Après l’euphorie de la saison 2018 couronnée par une double victoire internationale sur St-Vincent survenait le drame… Dans la nuit du 17 au 18 novembre, on lui dérobait ses producteurs mâles et femelles qui se trouvaient dans deux compartiments différents… Un vol qui apparaît comme préparé tant il fallait connaître l’emplacement des pigeonniers concernés… Une plainte a été déposée auprès de la police locale… qui ne prendra pas vraiment les faits au sérieux… A tel point que Daniel engage un enquêteur pour rechercher les auteurs… Mais tout cela a un coût, raison pour laquelle il propose deux pigeons proches des deux premiers internationaux de St-Vincent en 2018. Il avait, en effet, élevé des tardifs de ses meilleurs pigeons après sa victoire. Ce sont ces pigeons qui vont servir pour les années futures… C’est tout le mal que nous souhaitons à Daniel qui a beaucoup souffert de ce méfait crapuleux. Il avoue s’être posé la question de l’arrêt définitif de sa passion… il a malgré tout réussi à remporter le 66eme national sur Barcelone… Mais la motivation n’y était plus… Jusqu’à l’été, moment où il a pu juger de la qualité de son élevage de tardifs. Il est aujourd’hui regonflé moralement et prêt à affronter la saison 2020…

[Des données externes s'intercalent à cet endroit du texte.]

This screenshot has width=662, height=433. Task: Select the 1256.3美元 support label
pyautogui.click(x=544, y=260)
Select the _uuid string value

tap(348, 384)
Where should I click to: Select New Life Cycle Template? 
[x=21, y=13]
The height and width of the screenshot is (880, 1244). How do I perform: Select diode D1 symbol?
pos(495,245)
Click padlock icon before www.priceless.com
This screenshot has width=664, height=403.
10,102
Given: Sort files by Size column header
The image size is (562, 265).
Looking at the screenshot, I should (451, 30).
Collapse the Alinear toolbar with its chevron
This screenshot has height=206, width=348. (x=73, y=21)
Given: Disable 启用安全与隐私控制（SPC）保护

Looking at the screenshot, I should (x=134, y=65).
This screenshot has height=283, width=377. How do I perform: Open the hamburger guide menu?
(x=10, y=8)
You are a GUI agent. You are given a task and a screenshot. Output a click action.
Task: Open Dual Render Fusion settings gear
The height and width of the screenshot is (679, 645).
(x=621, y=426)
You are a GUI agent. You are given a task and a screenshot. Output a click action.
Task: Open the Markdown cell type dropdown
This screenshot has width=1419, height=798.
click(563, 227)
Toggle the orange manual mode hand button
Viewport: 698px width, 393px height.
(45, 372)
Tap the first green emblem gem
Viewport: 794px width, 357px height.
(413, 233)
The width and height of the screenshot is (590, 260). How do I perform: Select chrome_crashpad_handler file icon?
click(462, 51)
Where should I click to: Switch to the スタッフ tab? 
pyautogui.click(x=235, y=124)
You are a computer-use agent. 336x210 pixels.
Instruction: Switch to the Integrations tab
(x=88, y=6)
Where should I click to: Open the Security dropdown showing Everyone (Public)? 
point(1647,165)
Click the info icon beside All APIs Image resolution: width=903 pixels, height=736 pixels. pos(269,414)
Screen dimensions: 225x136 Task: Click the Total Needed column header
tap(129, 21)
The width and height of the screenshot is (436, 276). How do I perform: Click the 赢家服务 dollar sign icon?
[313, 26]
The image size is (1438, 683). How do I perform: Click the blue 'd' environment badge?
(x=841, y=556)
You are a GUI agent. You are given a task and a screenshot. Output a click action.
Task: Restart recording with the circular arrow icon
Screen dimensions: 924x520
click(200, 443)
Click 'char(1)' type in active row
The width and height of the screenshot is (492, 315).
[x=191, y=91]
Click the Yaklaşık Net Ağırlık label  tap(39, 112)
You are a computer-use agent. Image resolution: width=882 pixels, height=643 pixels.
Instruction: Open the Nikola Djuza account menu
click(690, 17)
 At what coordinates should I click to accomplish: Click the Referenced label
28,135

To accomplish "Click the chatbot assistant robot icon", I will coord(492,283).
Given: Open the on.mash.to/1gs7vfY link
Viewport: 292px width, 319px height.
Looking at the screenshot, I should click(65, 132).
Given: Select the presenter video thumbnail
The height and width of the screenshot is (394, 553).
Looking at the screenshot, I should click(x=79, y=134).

A ce propos, Daniel voudrait faire passer le message suivant :
« Force est de constater que le vol de pigeons est un délit qui se produit de plus en plus fréquemment. Mon épouse et moi sommes malheureusement bien placés, pour témoigner de la profonde détresse éprouvée par les victimes. Je voudrais lancer un appel à toutes les Fédérations Colombophiles Nationales et à la FCI, de s'unir et de de tout mettre en oeuvre, pour combattre ce fléau qui ronge la Colombophile et qui terni profondément son image ».

Nous souhaitons à Dominique et son épouse une excellente saison et un retour rapide au sommet de la colombophilie, ce dont nous ne saurions douter au vu de la qualité de l’élevage réaliser…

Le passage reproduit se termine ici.